● WHAT THE TASK ASKS
Your output is to consist only of the line containing "Viewport: 1361px width, 519px" and the lines after it, through the end of the data, reproduced exactly.

● MATERIAL FOR THE TASK
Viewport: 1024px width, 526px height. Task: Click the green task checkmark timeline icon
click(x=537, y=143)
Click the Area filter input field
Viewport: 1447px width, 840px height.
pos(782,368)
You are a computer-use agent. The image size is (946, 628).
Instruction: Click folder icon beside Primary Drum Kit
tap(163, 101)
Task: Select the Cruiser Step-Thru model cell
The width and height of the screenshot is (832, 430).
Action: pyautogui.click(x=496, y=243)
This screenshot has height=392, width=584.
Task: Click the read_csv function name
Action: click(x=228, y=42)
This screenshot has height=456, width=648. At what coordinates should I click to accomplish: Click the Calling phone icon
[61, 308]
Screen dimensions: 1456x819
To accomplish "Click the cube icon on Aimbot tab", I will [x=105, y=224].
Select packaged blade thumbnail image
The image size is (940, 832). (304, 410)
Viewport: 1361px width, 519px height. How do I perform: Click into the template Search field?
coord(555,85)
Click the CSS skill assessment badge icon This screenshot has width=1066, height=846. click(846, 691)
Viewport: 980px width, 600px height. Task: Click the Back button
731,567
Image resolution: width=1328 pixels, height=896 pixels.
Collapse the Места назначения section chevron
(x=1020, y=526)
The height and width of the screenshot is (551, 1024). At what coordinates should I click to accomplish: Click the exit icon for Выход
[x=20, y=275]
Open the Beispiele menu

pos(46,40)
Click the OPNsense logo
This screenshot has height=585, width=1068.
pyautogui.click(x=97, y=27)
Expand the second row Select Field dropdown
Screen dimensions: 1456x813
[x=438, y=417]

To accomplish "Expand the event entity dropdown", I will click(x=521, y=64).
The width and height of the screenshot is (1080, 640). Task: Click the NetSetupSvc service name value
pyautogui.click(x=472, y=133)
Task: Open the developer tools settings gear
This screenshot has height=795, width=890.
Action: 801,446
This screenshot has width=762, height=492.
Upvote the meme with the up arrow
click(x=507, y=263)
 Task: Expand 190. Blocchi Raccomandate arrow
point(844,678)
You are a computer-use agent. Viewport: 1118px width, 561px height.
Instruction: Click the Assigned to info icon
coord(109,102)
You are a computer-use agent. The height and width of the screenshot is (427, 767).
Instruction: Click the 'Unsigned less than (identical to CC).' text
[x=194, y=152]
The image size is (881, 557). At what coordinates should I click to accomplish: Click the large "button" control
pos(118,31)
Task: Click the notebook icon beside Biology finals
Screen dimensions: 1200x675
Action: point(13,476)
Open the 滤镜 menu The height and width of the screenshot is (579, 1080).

● THE ANSWER
Viewport: 1361px width, 519px height. How do I perform: Click into the template Search field?
coord(555,85)
Click the CSS skill assessment badge icon This screenshot has width=1066, height=846. click(846, 691)
Viewport: 980px width, 600px height. Task: Click the Back button
731,567
Image resolution: width=1328 pixels, height=896 pixels.
Collapse the Места назначения section chevron
(x=1020, y=526)
The height and width of the screenshot is (551, 1024). At what coordinates should I click to accomplish: Click the exit icon for Выход
[x=20, y=275]
Open the Beispiele menu

pos(46,40)
Click the OPNsense logo
This screenshot has height=585, width=1068.
pyautogui.click(x=97, y=27)
Expand the second row Select Field dropdown
Screen dimensions: 1456x813
[x=438, y=417]

To accomplish "Expand the event entity dropdown", I will click(x=521, y=64).
The width and height of the screenshot is (1080, 640). Task: Click the NetSetupSvc service name value
pyautogui.click(x=472, y=133)
Task: Open the developer tools settings gear
This screenshot has height=795, width=890.
Action: 801,446
This screenshot has width=762, height=492.
Upvote the meme with the up arrow
click(x=507, y=263)
 Task: Expand 190. Blocchi Raccomandate arrow
point(844,678)
You are a computer-use agent. Viewport: 1118px width, 561px height.
Instruction: Click the Assigned to info icon
coord(109,102)
You are a computer-use agent. The height and width of the screenshot is (427, 767).
Instruction: Click the 'Unsigned less than (identical to CC).' text
[x=194, y=152]
The image size is (881, 557). At what coordinates should I click to accomplish: Click the large "button" control
pos(118,31)
Task: Click the notebook icon beside Biology finals
Screen dimensions: 1200x675
Action: point(13,476)
Open the 滤镜 menu The height and width of the screenshot is (579, 1080).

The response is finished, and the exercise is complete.